A question that I’ve been asked many, many times, but have, as far as I can recall, never posed to a non-Brit about my home country is: What has surprised you about Japan? In fact, I’ve been asked it so often that I keep thinking I should have an answer prepared in advance. Never having got round to doing so in the fifteen or so years that I’ve been living here, I’ve come up with the bright idea of using this blog as the vehicle for an occasional series that will one day become a veritable encyclopedia of surprised-about-Japan sample answers that may even help those of you who live here when you are, inevitably, asked the same old question for the umpteen zillionth time.

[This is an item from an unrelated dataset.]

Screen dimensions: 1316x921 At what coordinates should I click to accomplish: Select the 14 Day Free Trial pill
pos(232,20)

To kick us off, a topic that in the UK is called, for some bizarre and confusing reason, ‘washing,’ but in their wisdom, Americans refer to as the much more sensible and comprehensible ‘laundry.’ Specifically, I’m talking about the fact that (deep breath) every single household in Japan does the laundry every single day. (And: a fair number of those households do two or more loads.)
Admittedly, my mother was averse to all kinds of housework and the head of a single-parent family with only three members including herself, but I’m sure there were plenty of other families around us who followed the same routine of wearing many of their clothes (underwear excluded) for several days on the trot and only putting them in the washing machine once a week.

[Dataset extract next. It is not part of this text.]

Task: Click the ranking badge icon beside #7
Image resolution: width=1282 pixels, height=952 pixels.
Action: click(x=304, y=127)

By the same token, Mrs M grew up in a family who ran a barber shop for a living, so in the interests of hygiene and consideration for their customers, all of the many towels they used each day needed to be washed (as well as tucking towels into my collar to catch falling strands of hair, when my father-in-law gives me a haircut, he starts off by massaging my head with a hot towel and uses another to dry my hair after shampooing it). But it’s not just the towels: Mrs M’s mother also washes every item of clothing that every member of the family has worn, and hangs them all out to dry on a spacious, covered balcony on the second (that’s American second/British first) floor above the dining room.
And now, in the Muzuhashi household, I have somehow been delegated with the responsibility of hanging the laundry up to dry after Mrs M has washed it: at least one load, often two, and sometimes three loads a day. As such, I’ve bought a very powerful dehumidifier (there’s so much pollen flying around for so much of the year that we never hang it outside – also, our balcony is only just wide enough to accommodate an anorexic model who’s holding her breath) and developed a meticulous routine for what to hang and where, so that everything dries uniformly and is ready to fold up and put away or use again by the evening.
Ideally, I’d like to go back to the good old days of my mum doing one load on a Saturday morning and hanging it over a clothes horse, where it dries at a more sedate pace and is ready to wear about two days later, but unless M Jr leaves one leg of her trousers inside out or a paper hanky in her pocket that explodes fiddly white fibres over the rest of the clothes and floor, I try not to complain. Instead, I treat it as a meditative, repetitive routine that gives me 15 or 20 minutes of quiet thinking time (20 or 30 if the day is a two-loader) each morning, as well as the satisfaction of knowing that I’m doing my bit around the house in a way that countless other dads and husbands in Japan do not.